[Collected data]
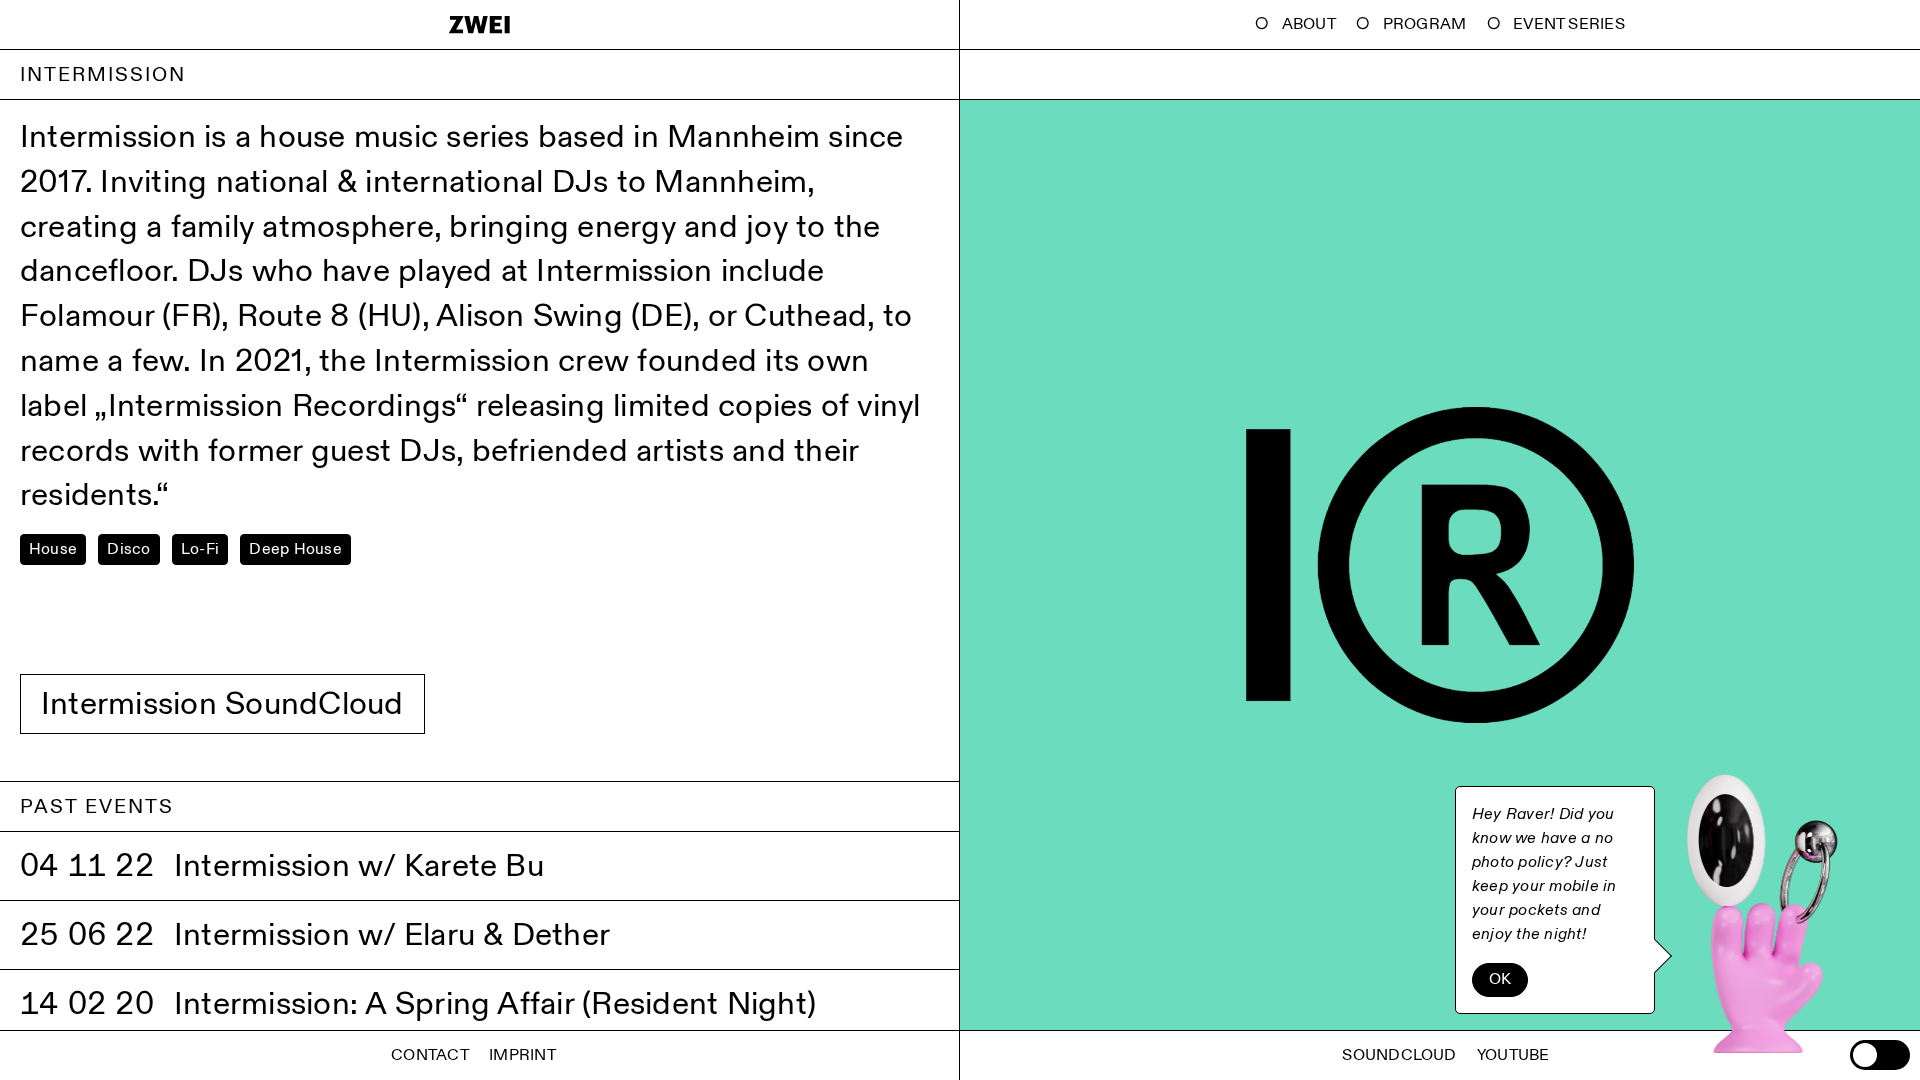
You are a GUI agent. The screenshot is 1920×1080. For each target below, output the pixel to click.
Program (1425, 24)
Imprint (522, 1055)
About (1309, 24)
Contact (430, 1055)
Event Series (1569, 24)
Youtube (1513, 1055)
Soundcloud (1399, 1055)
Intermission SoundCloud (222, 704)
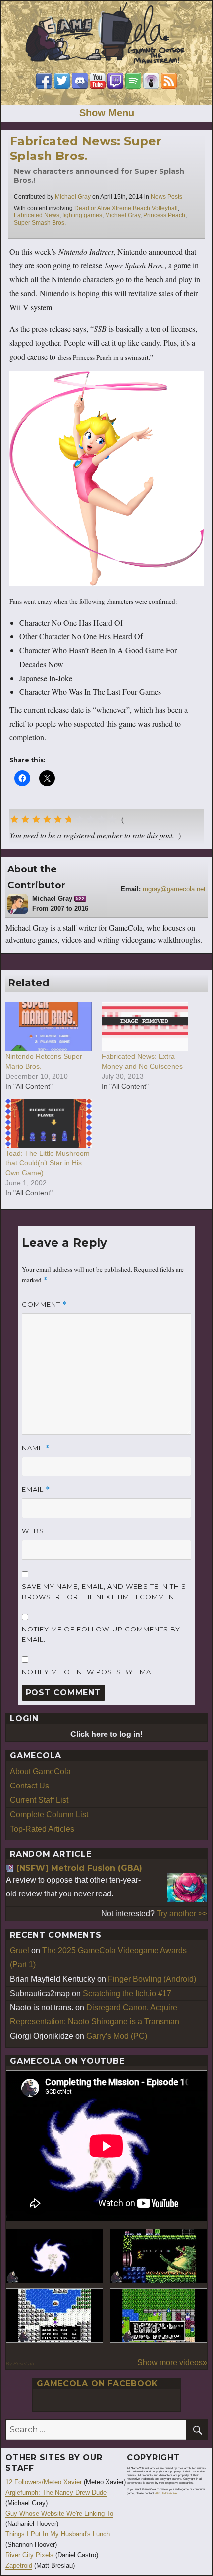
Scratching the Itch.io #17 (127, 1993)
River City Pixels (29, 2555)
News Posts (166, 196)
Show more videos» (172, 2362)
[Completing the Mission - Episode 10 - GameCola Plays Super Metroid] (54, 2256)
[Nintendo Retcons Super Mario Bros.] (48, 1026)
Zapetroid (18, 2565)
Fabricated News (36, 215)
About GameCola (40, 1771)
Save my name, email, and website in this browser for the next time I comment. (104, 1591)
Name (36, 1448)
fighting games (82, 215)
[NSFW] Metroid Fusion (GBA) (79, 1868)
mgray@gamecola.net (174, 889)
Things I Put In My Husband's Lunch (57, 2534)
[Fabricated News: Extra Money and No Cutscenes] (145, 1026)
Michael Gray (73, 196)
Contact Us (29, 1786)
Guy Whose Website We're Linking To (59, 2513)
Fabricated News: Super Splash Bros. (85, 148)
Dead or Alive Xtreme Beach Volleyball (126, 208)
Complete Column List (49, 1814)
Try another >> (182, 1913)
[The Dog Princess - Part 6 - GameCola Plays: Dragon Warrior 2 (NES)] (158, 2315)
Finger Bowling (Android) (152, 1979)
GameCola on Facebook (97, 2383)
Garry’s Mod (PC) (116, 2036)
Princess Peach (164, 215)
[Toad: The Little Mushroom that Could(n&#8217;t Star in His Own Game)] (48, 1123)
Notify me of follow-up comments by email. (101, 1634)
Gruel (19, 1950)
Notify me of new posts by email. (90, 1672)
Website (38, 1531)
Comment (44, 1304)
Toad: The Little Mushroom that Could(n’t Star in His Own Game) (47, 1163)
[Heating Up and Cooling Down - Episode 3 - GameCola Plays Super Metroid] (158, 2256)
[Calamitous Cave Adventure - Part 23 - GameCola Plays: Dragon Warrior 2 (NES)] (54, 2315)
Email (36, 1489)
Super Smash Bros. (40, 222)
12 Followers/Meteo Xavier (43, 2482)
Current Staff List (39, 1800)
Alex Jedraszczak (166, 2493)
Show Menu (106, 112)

---

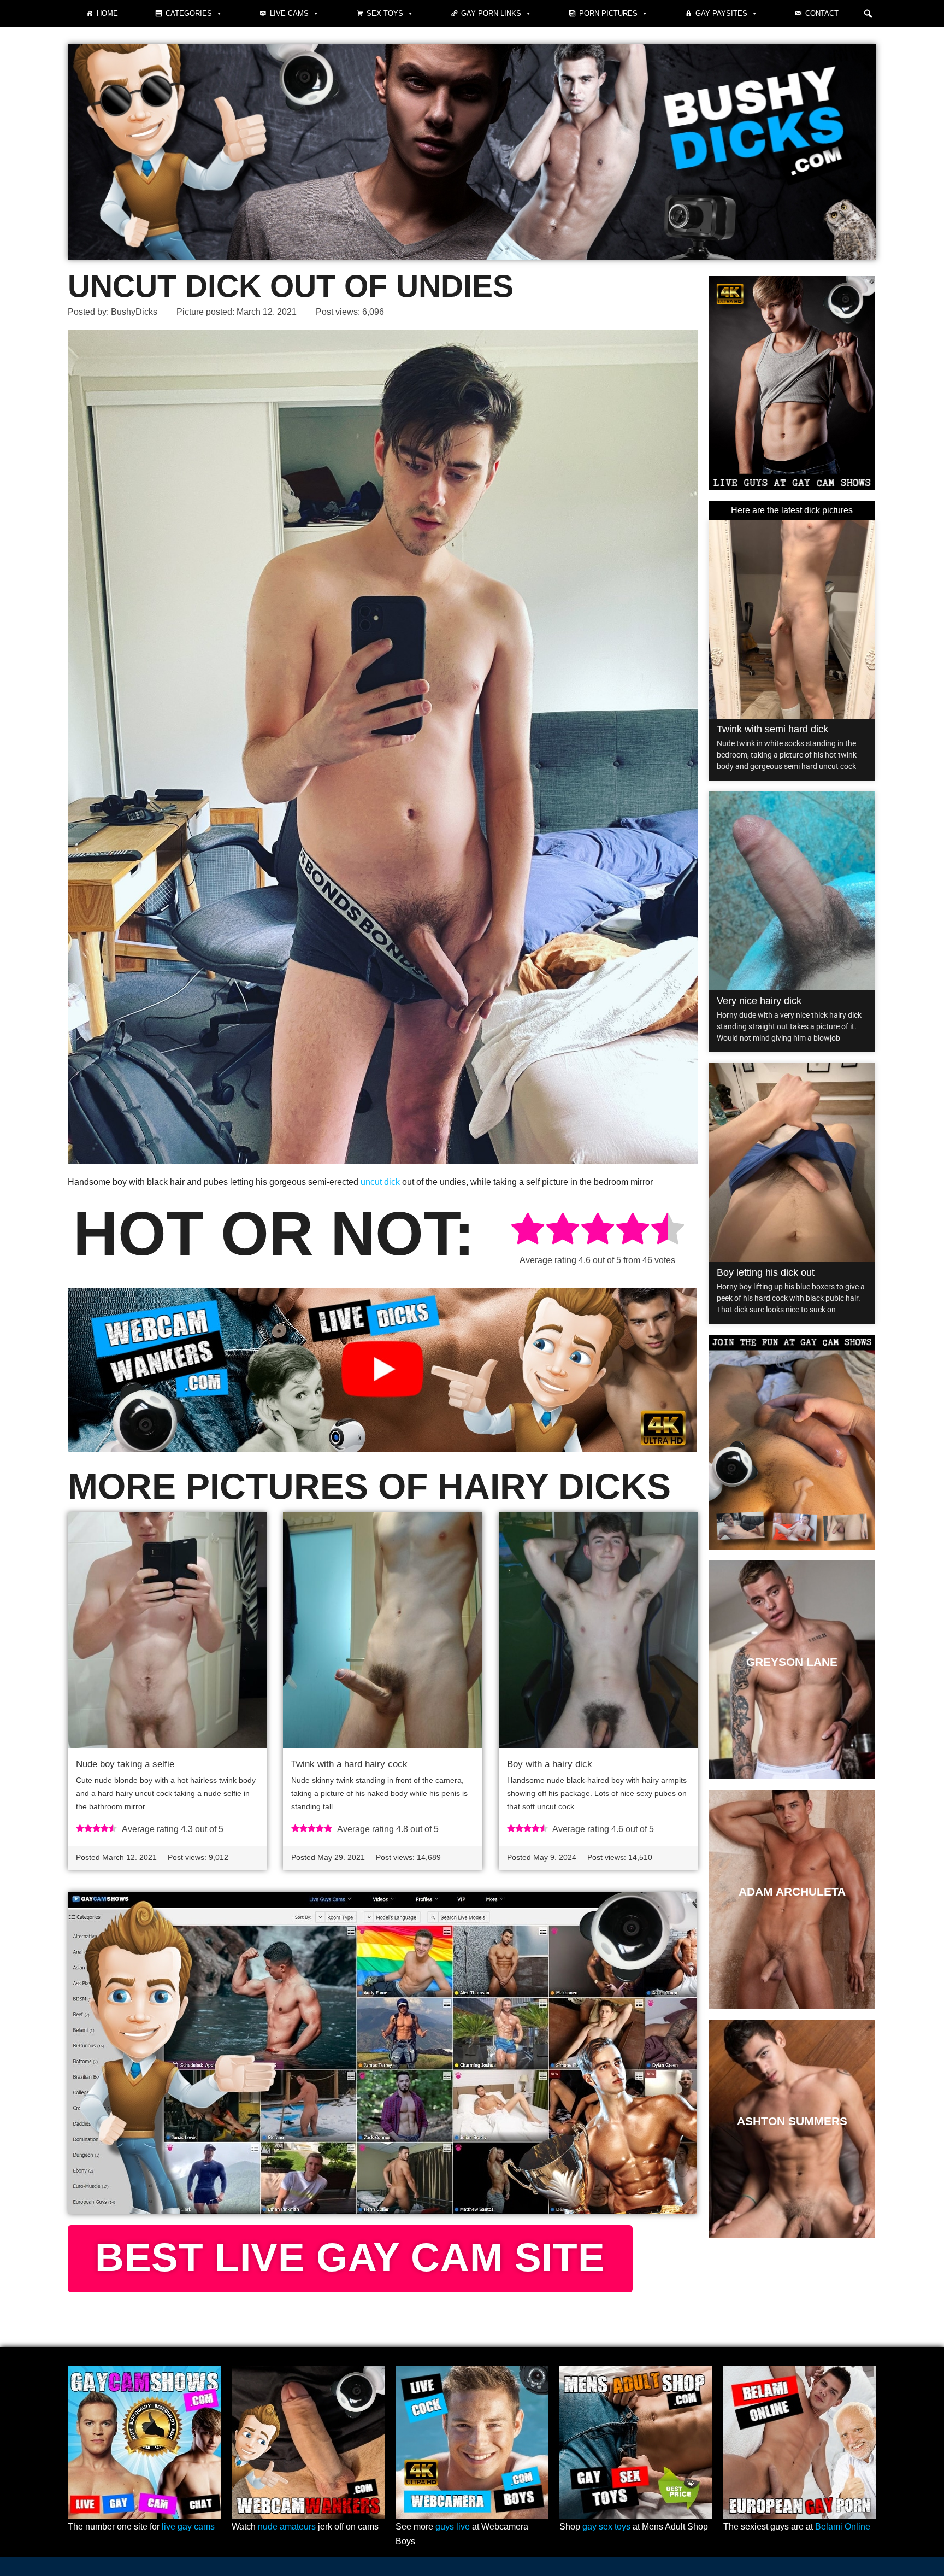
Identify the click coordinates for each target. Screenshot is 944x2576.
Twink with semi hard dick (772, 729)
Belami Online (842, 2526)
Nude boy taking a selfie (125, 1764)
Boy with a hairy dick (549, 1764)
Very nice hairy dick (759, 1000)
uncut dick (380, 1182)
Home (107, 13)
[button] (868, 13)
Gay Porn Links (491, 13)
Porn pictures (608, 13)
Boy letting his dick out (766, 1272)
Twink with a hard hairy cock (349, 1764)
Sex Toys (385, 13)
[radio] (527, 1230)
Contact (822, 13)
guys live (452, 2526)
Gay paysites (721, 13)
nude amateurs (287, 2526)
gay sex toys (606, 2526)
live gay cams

TASK TO COMPLETE —
In the data above, take the line with "You are a GUI", the line with "Name (36, 1448)", and every line between, and set them down exactly without pictures.

EXERCISE RESULT —
You are a GUI agent. The screenshot is 1920×1080. For each target below, output the pixel to click.
Program (1425, 24)
Imprint (522, 1055)
About (1309, 24)
Contact (430, 1055)
Event Series (1569, 24)
Youtube (1513, 1055)
Soundcloud (1399, 1055)
Intermission SoundCloud (222, 704)
Scratching the Itch.io #17 (127, 1993)
River City Pixels (29, 2555)
News Posts (166, 196)
Show more videos» (172, 2362)
[Completing the Mission - Episode 10 - GameCola Plays Super Metroid] (54, 2256)
[Nintendo Retcons Super Mario Bros.] (48, 1026)
Zapetroid (18, 2565)
Fabricated News (36, 215)
About GameCola (40, 1771)
Save my name, email, and website in this browser for the next time I comment. (104, 1591)
Name (36, 1448)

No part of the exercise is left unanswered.